Here's a simple example using an `IntegersDataset`:
```python
from torch_exid import ExtendedIterableDataset

class IntegersDataset(ExtendedIterableDataset):
    def generator(self) -> Iterator[int]:
        n = 0
        while True:
            yield n
            n += 1

# Will print out integers 0, 1, ..., 9:
for n in IntegersDataset(limit=10):
    print(n)
```

## Constructor Parameters
`ExtendedIterableDataset` introduces several parameters to provide additional control:

### limit: int
Sets the maximum number of data points to return. If negative, all data points are returned. Default is `-1` (return all data).
```python
# Will print out "0, 1, 2"
for n in IntegersDataset(limit=3)
    print(n)
```

### offset: int
Determines the number of initial data points to skip. Default is `0`.
```python
# Will print out "2, 3, 4"
for n in IntegersDataset(limit=3, offset=2)
    print(n)
```

### shuffle_buffer: int
This specifies the buffer size for shuffling. If greater than `1`, data is buffered and shuffled prior to being returned. If set to `1` (default), no shuffling occurs.

```python
# Will print out "0, 1, 3, 2" for the first time...
for n in IntegersDataset(limit=4, shuffle_buffer=2)
    print(n)

# ...and 1, 0, 2, 3 second time
for n in IntegersDataset(limit=4, shuffle_buffer=2)
    print(n)
```

### shuffle_seed: int
Defines the seed for the random number generator used in shuffling. If not provided, a random seed is used:

```python
# Will print out "1, 0, 3, 2" both times:
for n in IntegersDataset(limit=4, shuffle_buffer=2, shuffle_seed=42)
    print(n)

for n in IntegersDataset(limit=4, shuffle_buffer=2, shuffle_seed=42)
    print(n)
```

### transforms: List[Callable[[Any], Any]]
A list of transformations to apply to the data. Default is an empty list.
```python
ds = IntegersDataset(
    limit=3,
    transforms=[
        lambda n: n + 1,
        lambda n: n ** 2,
    ],
)

# Will print out "1, 4, 9"
for n in ds:
    print(n)
```

In addition to the above, any arguments or keyword arguments for the [IterableDataset](https://pytorch.org/docs/stable/data.html#torch.utils.data.IterableDataset) superclass can also be passed.

## Contributing
Contributions are greatly appreciated! Improvement can be made by submitting issues, proposing new features, or submitting pull requests with bug fixes or new functionalities.

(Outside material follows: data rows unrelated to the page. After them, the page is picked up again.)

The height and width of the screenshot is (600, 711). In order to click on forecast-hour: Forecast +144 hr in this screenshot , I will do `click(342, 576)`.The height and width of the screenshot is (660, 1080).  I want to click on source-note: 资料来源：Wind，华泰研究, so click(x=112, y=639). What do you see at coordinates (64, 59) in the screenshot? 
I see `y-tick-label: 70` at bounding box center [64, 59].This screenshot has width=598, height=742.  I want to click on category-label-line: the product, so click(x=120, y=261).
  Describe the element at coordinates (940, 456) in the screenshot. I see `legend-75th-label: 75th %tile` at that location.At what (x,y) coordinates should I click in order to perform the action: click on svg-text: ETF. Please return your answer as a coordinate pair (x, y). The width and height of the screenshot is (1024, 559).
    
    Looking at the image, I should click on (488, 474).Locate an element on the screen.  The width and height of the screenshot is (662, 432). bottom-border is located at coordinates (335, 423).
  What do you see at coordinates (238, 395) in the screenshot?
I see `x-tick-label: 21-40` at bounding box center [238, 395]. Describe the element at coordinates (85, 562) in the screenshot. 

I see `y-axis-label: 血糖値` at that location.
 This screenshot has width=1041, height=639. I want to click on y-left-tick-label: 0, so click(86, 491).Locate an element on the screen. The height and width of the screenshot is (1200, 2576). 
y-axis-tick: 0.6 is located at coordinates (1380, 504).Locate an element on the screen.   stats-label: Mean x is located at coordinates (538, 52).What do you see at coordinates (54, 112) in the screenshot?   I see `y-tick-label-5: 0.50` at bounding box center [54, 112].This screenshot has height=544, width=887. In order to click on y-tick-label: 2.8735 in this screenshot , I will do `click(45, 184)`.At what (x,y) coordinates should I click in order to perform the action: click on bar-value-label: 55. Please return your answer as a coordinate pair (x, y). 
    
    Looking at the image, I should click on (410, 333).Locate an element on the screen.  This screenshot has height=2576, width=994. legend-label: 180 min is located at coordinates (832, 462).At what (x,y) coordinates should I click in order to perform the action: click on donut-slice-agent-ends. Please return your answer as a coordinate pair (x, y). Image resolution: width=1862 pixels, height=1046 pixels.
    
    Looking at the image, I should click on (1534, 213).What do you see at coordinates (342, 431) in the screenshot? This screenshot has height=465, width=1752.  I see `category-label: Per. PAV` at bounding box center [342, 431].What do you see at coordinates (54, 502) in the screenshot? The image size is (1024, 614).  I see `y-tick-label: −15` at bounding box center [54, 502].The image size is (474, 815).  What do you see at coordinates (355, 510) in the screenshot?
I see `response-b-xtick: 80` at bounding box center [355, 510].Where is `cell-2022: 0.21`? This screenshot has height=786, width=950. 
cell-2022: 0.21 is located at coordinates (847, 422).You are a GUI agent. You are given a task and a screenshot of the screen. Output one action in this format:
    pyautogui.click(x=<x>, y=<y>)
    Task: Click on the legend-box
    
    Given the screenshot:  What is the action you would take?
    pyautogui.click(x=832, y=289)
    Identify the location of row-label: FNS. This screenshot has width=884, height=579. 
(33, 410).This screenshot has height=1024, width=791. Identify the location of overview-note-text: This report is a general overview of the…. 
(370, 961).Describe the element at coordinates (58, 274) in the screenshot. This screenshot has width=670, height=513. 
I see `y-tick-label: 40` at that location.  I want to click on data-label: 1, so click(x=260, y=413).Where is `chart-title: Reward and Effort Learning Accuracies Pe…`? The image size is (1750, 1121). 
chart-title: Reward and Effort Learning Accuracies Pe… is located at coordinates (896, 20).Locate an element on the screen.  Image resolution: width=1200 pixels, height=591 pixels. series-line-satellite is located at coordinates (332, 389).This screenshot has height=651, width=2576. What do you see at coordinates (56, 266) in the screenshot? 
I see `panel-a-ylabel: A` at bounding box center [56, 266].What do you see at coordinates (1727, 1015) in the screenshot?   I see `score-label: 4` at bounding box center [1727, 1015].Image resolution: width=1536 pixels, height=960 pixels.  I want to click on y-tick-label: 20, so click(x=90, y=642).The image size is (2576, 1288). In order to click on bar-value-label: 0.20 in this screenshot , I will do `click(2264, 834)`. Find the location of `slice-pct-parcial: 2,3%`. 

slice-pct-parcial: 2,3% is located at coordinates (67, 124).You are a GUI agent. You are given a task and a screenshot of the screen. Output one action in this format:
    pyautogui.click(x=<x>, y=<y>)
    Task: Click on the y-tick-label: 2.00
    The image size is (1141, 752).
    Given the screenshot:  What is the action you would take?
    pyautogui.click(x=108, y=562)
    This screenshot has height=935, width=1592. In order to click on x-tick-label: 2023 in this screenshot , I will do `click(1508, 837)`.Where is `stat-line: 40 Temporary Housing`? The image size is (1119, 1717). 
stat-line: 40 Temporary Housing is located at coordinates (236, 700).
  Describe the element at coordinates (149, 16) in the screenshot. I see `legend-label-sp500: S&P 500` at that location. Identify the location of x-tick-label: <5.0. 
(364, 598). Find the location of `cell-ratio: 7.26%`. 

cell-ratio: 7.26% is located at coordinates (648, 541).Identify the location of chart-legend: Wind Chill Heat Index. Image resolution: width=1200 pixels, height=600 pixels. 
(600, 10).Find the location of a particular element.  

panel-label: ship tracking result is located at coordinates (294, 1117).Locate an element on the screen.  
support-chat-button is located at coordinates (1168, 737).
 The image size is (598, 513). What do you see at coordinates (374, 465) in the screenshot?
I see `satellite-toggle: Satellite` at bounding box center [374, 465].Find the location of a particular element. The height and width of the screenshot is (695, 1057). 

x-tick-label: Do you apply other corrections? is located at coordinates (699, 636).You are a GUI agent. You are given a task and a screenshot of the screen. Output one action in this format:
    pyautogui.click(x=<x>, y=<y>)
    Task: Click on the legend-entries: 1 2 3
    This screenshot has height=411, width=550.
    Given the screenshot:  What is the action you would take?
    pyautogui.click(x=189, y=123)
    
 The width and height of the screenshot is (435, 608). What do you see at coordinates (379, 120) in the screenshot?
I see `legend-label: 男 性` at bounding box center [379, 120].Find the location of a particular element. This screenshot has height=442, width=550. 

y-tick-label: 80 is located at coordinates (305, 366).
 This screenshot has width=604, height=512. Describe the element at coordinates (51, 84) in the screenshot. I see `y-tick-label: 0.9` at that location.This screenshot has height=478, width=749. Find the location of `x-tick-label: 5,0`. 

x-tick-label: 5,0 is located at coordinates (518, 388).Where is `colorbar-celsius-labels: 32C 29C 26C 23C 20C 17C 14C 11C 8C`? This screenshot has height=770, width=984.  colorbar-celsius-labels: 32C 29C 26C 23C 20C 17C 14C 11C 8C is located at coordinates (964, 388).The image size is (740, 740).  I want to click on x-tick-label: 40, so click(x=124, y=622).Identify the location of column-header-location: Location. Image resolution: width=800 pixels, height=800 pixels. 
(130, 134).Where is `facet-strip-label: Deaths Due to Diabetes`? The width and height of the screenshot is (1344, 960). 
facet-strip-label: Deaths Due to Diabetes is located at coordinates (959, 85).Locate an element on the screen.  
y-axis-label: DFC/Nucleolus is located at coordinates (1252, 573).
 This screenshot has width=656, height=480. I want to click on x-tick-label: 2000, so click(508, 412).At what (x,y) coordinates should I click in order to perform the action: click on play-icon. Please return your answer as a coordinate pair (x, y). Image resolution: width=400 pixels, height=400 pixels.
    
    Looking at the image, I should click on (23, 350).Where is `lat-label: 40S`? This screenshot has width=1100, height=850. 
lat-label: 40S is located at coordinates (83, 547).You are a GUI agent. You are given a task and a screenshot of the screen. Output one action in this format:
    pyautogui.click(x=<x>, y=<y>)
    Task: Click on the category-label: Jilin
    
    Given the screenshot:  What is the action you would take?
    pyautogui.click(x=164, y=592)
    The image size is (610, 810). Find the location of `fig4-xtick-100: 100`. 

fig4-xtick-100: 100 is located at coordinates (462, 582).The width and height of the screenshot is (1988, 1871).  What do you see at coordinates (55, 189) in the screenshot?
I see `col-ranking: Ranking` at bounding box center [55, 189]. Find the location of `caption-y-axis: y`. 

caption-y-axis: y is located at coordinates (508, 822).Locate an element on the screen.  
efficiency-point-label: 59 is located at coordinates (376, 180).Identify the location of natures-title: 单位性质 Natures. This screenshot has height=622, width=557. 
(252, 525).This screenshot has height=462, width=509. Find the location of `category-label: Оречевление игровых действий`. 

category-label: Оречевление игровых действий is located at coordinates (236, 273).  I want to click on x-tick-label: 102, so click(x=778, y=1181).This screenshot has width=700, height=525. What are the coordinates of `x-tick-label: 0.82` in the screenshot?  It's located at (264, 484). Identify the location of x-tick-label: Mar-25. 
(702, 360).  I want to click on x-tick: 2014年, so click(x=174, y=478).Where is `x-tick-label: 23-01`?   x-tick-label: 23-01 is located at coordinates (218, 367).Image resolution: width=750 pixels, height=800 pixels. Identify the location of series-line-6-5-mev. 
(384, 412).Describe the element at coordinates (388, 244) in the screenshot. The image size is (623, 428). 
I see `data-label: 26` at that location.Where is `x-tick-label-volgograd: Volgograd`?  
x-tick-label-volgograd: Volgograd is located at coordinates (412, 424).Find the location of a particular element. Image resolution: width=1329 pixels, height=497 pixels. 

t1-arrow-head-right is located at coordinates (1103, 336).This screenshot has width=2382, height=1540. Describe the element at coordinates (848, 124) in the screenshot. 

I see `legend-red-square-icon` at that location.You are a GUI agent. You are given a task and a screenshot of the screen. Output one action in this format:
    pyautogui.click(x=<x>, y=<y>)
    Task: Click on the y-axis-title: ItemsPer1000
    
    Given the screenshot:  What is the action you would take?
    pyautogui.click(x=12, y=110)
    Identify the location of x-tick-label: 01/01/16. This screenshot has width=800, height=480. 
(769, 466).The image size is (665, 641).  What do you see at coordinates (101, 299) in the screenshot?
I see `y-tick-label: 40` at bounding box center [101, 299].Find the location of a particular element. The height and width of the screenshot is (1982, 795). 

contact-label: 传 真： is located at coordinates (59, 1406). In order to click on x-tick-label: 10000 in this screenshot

### Getting started with contributing
Here are the steps to get started with development:
```bash
# Clone the repository:
git clone https://github.com/arlegotin/torch_exid.git
cd torch_exid

# Install the project and its dependencies using Poetry:
poetry install

# Spawn a shell within the virtual environment:
poetry shell

# Run tests to ensure everything is working correctly:
pytest tests/
```

Please ensure all changes are accompanied by relevant unit tests, and that all tests pass before submitting a pull request. This helps maintain the quality and reliability of the project.